Every quarter, most public companies make up an earnings call that shows how well they’ve been doing, what some areas of concern may be and the best areas to capitalize on. As for game development suite Unity, however, they put out a slightly different report. Known as “Games By The Numbers”, Unity’s report shows the use of the platform as it pertains to mobile gaming. The report shows analytics data pulled from games made in Unity to give insight into data that runs the gamut from basic and widely useful to niche enough to help an indie developer’s success with a single game.

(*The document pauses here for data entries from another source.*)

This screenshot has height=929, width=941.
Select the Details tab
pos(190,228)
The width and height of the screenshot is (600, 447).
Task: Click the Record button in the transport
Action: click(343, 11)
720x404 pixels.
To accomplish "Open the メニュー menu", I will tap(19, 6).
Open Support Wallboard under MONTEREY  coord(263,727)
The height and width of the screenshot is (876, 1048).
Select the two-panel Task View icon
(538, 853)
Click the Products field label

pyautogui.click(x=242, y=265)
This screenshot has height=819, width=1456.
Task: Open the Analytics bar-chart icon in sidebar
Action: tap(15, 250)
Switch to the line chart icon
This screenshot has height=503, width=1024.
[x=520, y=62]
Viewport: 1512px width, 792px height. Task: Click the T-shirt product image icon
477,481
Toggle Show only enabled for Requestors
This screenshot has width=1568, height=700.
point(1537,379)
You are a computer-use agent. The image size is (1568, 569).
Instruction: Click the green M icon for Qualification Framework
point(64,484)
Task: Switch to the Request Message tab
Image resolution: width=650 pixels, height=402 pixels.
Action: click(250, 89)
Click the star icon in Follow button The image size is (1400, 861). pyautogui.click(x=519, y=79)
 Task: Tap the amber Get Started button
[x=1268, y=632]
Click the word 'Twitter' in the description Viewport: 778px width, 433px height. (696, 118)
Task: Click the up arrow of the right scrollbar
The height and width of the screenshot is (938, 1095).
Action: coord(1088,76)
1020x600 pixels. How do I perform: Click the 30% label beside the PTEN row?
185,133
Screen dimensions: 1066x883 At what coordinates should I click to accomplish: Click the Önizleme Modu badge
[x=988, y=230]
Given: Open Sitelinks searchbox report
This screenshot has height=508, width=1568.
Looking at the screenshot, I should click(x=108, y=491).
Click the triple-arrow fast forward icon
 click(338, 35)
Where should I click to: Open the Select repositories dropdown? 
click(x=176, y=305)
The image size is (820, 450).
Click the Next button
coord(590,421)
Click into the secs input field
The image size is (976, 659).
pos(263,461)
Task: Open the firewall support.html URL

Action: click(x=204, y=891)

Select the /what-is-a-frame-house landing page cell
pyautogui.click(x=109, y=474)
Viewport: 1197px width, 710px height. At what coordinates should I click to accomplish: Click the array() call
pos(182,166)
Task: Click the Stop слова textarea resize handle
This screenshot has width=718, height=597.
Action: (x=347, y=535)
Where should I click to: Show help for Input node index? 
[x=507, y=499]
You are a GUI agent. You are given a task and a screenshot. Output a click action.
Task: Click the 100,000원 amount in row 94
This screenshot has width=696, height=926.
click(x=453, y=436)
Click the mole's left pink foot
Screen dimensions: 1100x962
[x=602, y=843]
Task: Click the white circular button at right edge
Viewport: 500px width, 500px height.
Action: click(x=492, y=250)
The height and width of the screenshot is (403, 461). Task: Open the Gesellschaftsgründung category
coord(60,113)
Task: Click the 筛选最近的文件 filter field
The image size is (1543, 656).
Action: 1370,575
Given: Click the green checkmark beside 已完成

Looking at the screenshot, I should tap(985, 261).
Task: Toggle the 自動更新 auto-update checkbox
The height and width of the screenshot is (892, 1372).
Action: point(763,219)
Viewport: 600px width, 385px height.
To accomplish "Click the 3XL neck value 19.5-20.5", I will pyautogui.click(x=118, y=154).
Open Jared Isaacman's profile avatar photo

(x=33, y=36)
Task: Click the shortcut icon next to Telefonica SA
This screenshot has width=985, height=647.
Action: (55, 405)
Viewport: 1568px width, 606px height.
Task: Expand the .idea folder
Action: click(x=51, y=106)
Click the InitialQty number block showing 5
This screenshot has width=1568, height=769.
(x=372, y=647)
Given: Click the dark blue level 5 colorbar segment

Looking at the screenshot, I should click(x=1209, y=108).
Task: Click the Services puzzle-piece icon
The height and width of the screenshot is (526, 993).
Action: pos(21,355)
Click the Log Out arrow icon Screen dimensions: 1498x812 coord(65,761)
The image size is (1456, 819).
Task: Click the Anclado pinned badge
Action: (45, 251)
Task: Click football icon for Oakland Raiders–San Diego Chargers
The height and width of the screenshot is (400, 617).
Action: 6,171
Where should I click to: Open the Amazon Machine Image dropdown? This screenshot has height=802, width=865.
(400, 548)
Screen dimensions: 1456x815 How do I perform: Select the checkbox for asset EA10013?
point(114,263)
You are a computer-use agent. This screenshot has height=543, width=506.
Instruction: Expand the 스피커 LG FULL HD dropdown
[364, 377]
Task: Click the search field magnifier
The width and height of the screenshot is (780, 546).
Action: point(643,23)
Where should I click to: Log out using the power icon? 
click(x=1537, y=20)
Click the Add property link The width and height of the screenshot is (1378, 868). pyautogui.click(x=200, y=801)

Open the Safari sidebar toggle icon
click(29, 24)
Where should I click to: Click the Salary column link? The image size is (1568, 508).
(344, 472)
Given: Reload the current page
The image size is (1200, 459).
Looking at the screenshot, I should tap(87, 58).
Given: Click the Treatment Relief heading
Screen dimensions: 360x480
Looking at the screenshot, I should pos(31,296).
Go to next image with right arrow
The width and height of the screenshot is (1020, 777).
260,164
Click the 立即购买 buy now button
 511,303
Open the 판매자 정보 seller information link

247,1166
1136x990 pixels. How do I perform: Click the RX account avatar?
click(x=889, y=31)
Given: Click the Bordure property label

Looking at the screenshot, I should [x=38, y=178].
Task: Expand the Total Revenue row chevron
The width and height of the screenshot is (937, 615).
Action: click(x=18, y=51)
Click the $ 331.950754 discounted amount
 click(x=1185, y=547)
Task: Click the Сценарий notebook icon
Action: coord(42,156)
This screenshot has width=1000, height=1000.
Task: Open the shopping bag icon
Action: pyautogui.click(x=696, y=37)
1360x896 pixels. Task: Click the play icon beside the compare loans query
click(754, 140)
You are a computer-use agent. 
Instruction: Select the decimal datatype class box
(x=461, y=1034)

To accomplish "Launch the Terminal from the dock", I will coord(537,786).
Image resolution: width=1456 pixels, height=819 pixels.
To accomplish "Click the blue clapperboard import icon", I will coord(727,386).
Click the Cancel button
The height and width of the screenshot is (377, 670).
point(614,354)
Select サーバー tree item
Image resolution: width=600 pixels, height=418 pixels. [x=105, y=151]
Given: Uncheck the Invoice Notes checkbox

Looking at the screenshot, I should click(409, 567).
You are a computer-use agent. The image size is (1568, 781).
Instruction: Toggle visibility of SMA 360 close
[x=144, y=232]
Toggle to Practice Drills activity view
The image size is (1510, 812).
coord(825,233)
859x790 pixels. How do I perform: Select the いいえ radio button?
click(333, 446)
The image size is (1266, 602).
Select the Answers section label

Among the basic information, as you can see in the banner below, 220,000 unique games made in Unity were out in the wild in the first quarter of 2016, when the data for the report was pulled. During that period, 4.2 billion unique installs of Unity-made games took place on mobile devices, across 1.7 billion devices. In the mobile space, Unity is well-represented as one of the top game development tools in use, giving them a fairly unique opportunity to examine the gaming market at large and come up with unique data such as the fact that China was responsible for about 31 percent of all mobile game installs in the world, putting them at the top of the mobile gaming list. Android also took home a mobile gaming install volume crown, winning over 81 percent of global game installs. Of the iDevices that did install Unity games, the 5S and the 6 outpaced their higher-end brethren and the low-end 5C model by a wide margin.
The key figure of the whole report, of course, is that mobile gaming on Unity in general has grown about 30 percent since the last quarter of 2015. Whether that speaks to the growth of the platform or the growth of mobile gaming in general, by the nature of the data gathered, is impossible to tell. On Android, the biggest platform for Unity games, data also showed that Android versions 4.4 KitKat and 5.0 Lollipop dominated the install charts, signaling that developers would do well to ensure compatibility with those platforms despite their relative age. The iOS download numbers, on the other hand, point to versions 8.0 and 9.0 being the most popular. The report is geared toward developers, publishers, businesspeople, industry analysts, journalists and just about anybody else with an interest in the mobile gaming market at large.